(Part of a data file)
'''
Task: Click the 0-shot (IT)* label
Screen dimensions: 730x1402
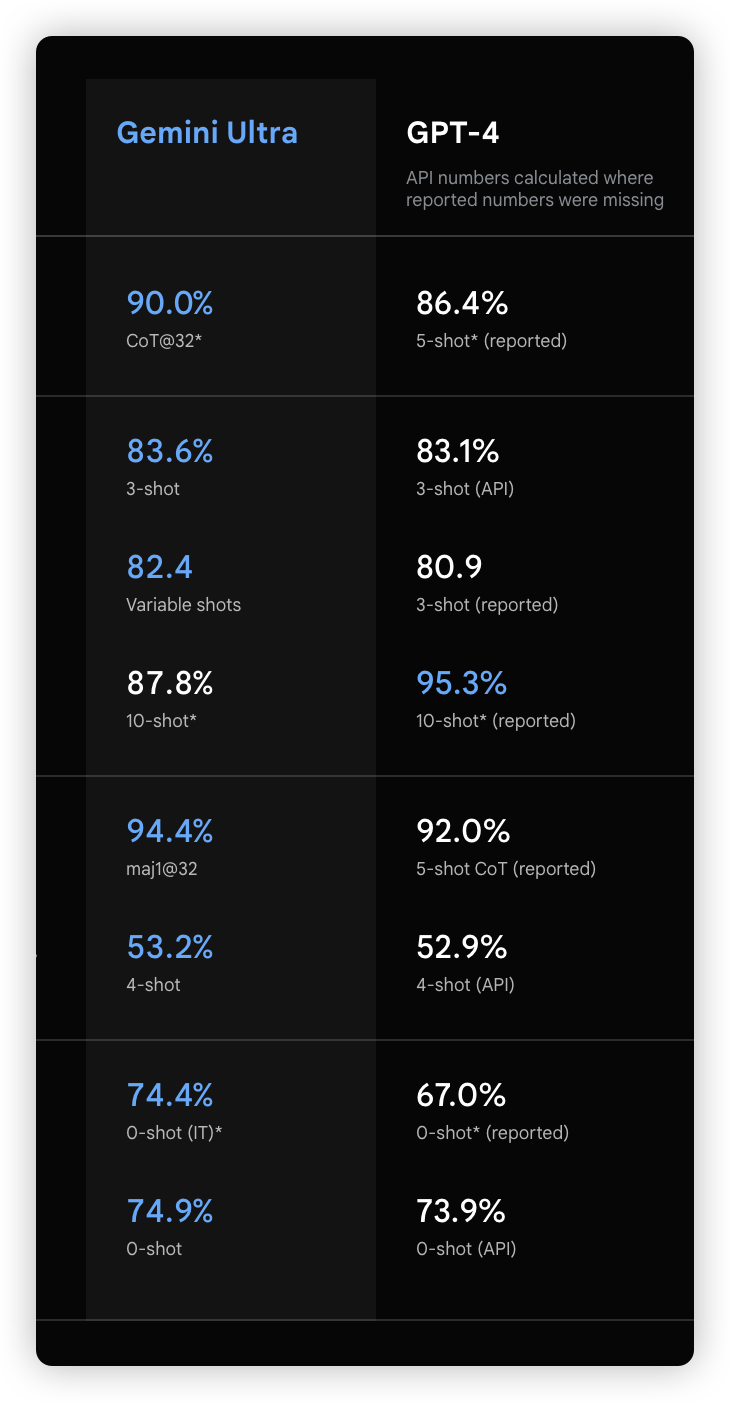Action: tap(174, 1133)
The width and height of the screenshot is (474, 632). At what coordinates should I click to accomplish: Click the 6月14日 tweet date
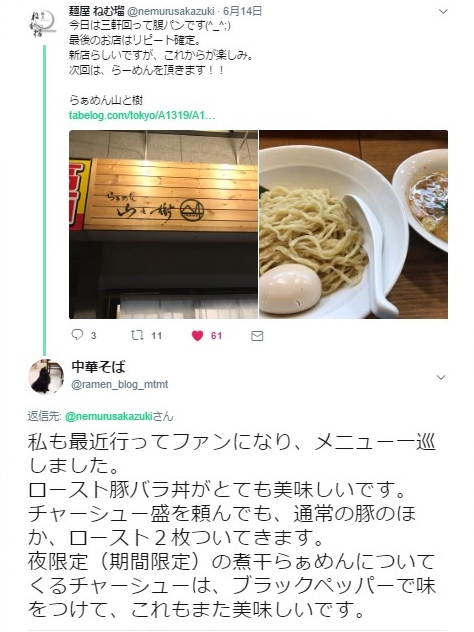point(242,11)
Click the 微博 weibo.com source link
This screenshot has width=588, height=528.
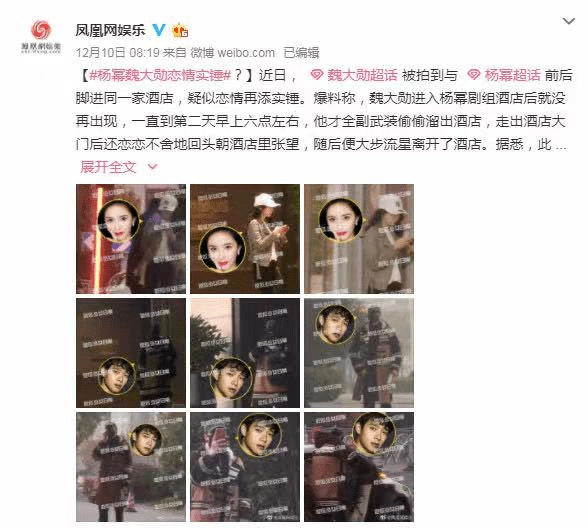coord(232,53)
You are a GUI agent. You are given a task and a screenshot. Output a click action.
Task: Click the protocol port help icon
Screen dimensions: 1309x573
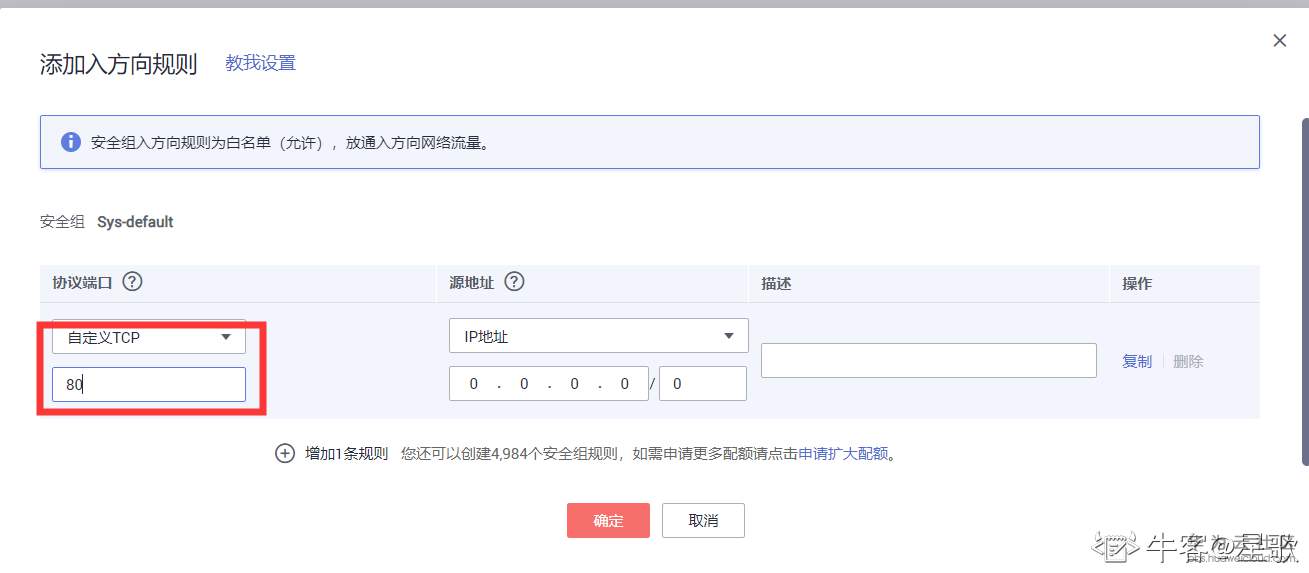132,282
'''
Problem description: Copy the records word for word, starting with the line that contains "The width and" and continuing through the end of the records, both ends included. Omit the pictures.

Answer:
The width and height of the screenshot is (474, 632). At what coordinates should I click to accomplish: Click the 6月14日 tweet date
point(242,11)
Click the 微博 weibo.com source link
This screenshot has width=588, height=528.
coord(232,53)
You are a GUI agent. You are given a task and a screenshot. Output a click action.
Task: Click the protocol port help icon
Screen dimensions: 1309x573
132,282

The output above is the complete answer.